We provide a special GenericStorageClass
type that serves as a least upper bound for all storage classes. It’s a co-product with only two members:
sealed trait GeneralStorageClass
object GeneralStorageClass {
case object Standard extends GeneralStorageClass
case object ColdStorage extends GeneralStorageClass
}
FsObject
s (optionally) expose this type as their storage class. If you need vendor specifc storage classes, then you need to use the vendor specific stores.
Here is an example of a service that decides what stores to use as source and sink at runtime.
import blobstore.s3.S3Store
import blobstore.gcs.GcsStore
import blobstore.url.FsObject
import blobstore.Store
import cats.syntax.all.*
class TransferIt(gcs: GcsStore[IO], s3: S3Store[IO]) {
def resolve(url: Url.Plain): IO[Store.Generic[IO]] =
url.scheme match {
case "s3" => s3.pure[IO].widen
case "gcs" => gcs.pure[IO].widen
case _ => new Exception("Unknown scheme").raiseError[IO, Store.Generic[IO]]
}
def copy(from: Url.Plain, to: Url.Plain): IO[Unit] =
(resolve(from), resolve(to)).tupled.flatMap {
case (src: Store.Generic[IO], dst: Store.Generic[IO]) =>
src.list(from, recursive = true)
.filter((url: Url[FsObject]) => url.representation.storageClass.contains(GeneralStorageClass.Standard))
.mapFilter((url: Url[FsObject]) => url.path.fileName.map(_ -> url))
.map {
case (fileName: String, obj: Url[FsObject]) => src.get(obj).through(dst.put(to / fileName))
}
.parJoin(maxOpen = 100)
.compile
.drain
}
}
Once the compiler is asked to calculate the least upper bound of two vendor stores, for instance GcsStore[IO]
and S3Store[IO]
in the example above, it will correctly calculate the types for Store.Generic[IO]
, FsObject
and GenericStorageClass
, as well as any transformations from the backing vendor specific types.
We use the .fileName
accessor on the URL path in the example above. By default, paths with a /
suffix is interpreted as not having a file name, for example /foo/bar/
. You can disable this behavior when constructing stores that supports objects with /
suffixes, such as S3, GCS and Azure.
PathStore
Path stores, such as SftpStore[F]
, provides the same interface as Store[F]
, but it uses Path[A]
to address objects in the store instead of Url[A]
. The PathStore[A]
interface is otherwise largely identical to Store[A]
:
def list[A](path: Path[A], recursive: Boolean): fs2.Stream[F, Path[BlobType]]

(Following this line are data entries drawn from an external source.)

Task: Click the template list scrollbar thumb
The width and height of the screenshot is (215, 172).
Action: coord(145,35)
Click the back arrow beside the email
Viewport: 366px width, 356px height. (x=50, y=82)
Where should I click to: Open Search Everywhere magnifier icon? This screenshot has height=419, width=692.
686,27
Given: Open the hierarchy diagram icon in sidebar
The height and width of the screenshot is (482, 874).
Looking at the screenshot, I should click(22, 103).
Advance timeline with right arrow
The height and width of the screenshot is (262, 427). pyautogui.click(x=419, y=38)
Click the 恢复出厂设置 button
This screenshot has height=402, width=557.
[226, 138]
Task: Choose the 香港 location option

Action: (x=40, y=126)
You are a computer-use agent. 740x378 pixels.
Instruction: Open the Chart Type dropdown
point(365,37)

def get[A](path: Path[A], chunkSize: Int): fs2.Stream[F, Byte]
def put[A](path: Path[A], overwrite: Boolean = true, size: Option[Long] = None): Pipe[F, Byte, Unit]

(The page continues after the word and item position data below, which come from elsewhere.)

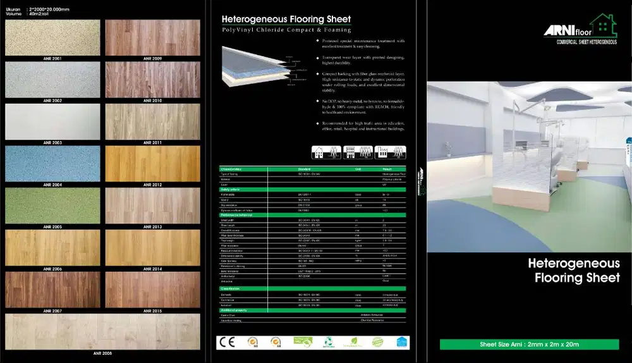This screenshot has width=632, height=363.
Task: Select the ANR 2004 blue swatch
Action: [x=52, y=164]
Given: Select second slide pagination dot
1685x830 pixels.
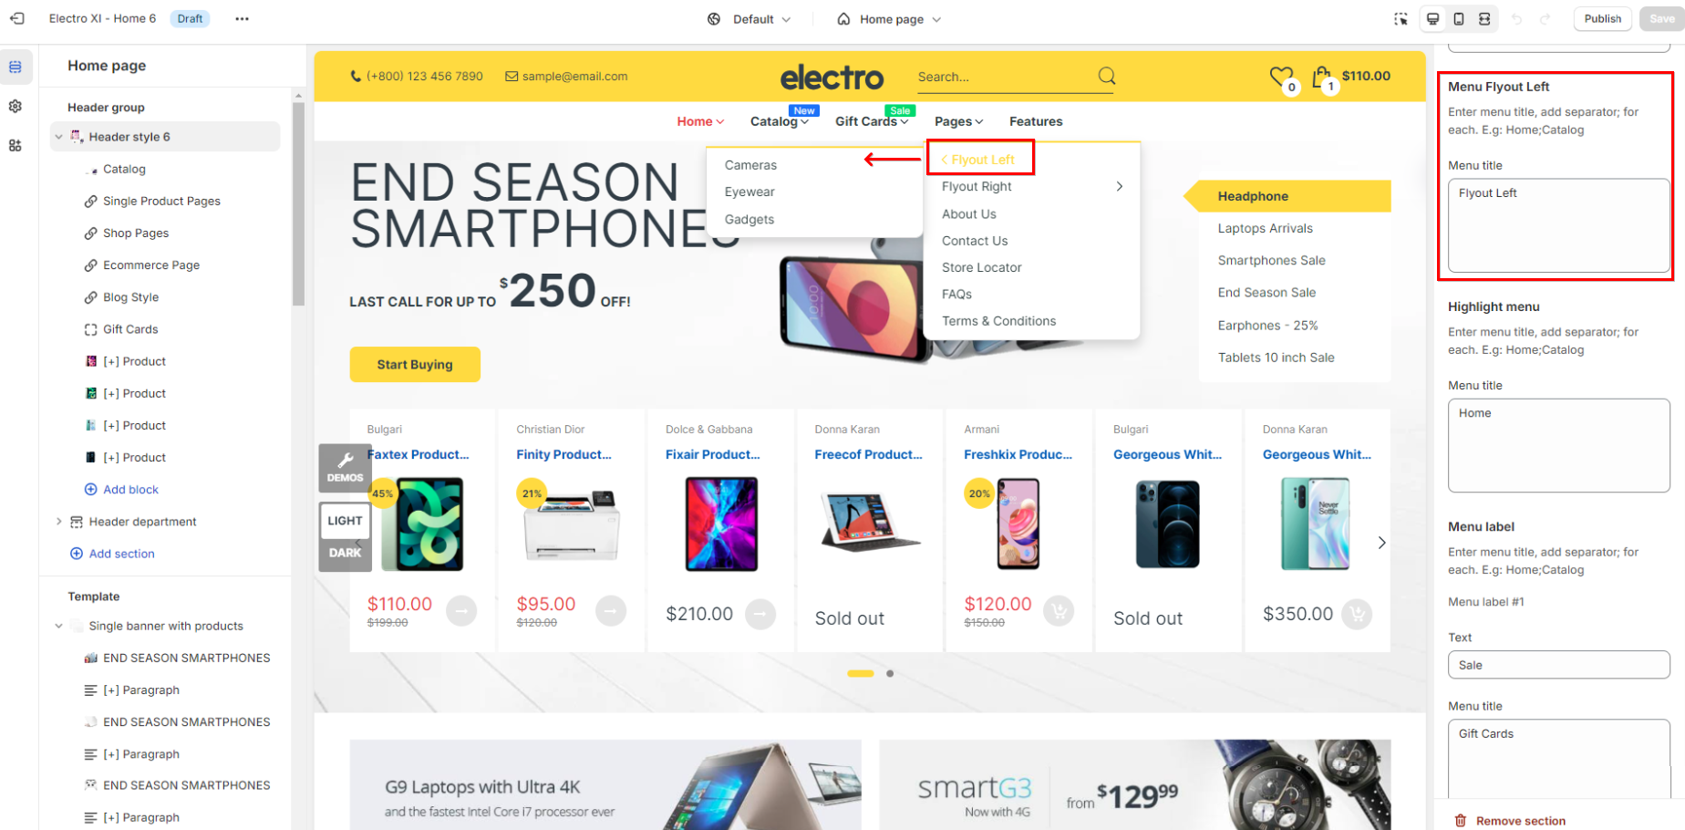Looking at the screenshot, I should (x=890, y=673).
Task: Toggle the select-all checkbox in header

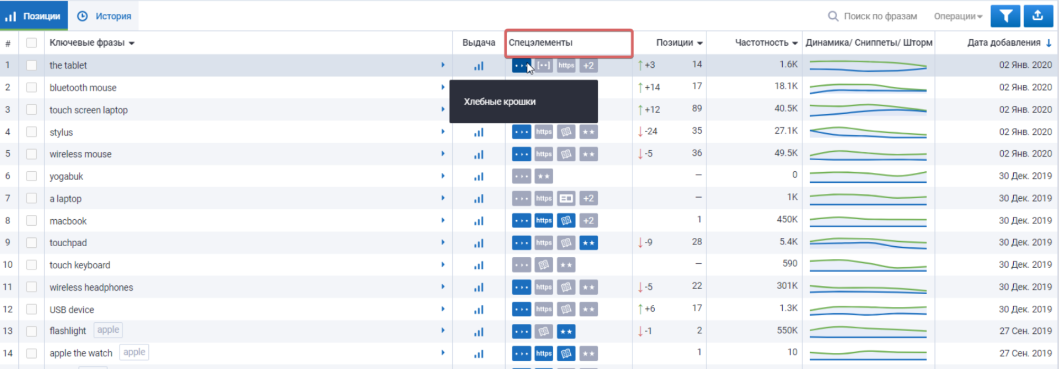Action: (31, 42)
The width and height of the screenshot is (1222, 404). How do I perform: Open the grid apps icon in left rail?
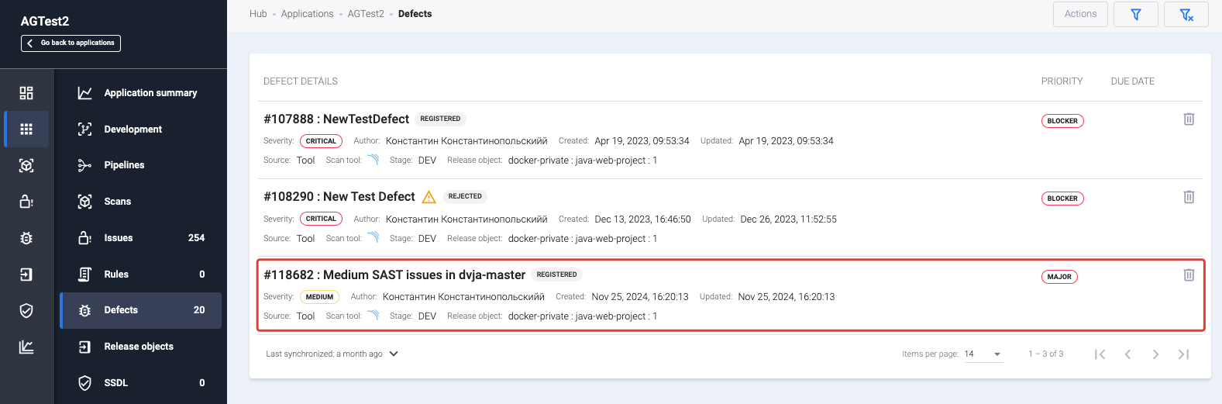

def remove[A](path: Path[A], recursive: Boolean = false): F[Unit]
Just as with Store[A]
, parametric reasoning tells you that since we know nothing about A
, then these methods are implemented without any assumptions about the underlying object. You’ll find optimized versions that does use knowledge about the underlying type in the technology specific stores, such as SftpStore[F]
or BoxStore[F]
.
Abstracting over path stores
You can lift a PathStore[F]
to a Store[F]
by calling .lift
. This gives you a store that operates with URLs; it will by default perform hostname validation against any fixed hostname in the underlying PathStore[F]
.
Here is the resolve
method from earlier extended to support SFTP servers:
import blobstore.sftp.SftpStore
class TransferIt(gcs: GcsStore[IO], s3: S3Store[IO], sftp: SftpStore[IO]) {
def resolve[A](url: Url.Plain): IO[Store.Generic[IO]] =
url.scheme match {
case "s3" => s3.pure[IO].widen
case "gcs" => gcs.pure[IO].widen
case "sftp" => sftp.lift.pure[IO].widen
case _ => new Exception("Unknown scheme").raiseError[IO, Store.Generic[IO]]
}
}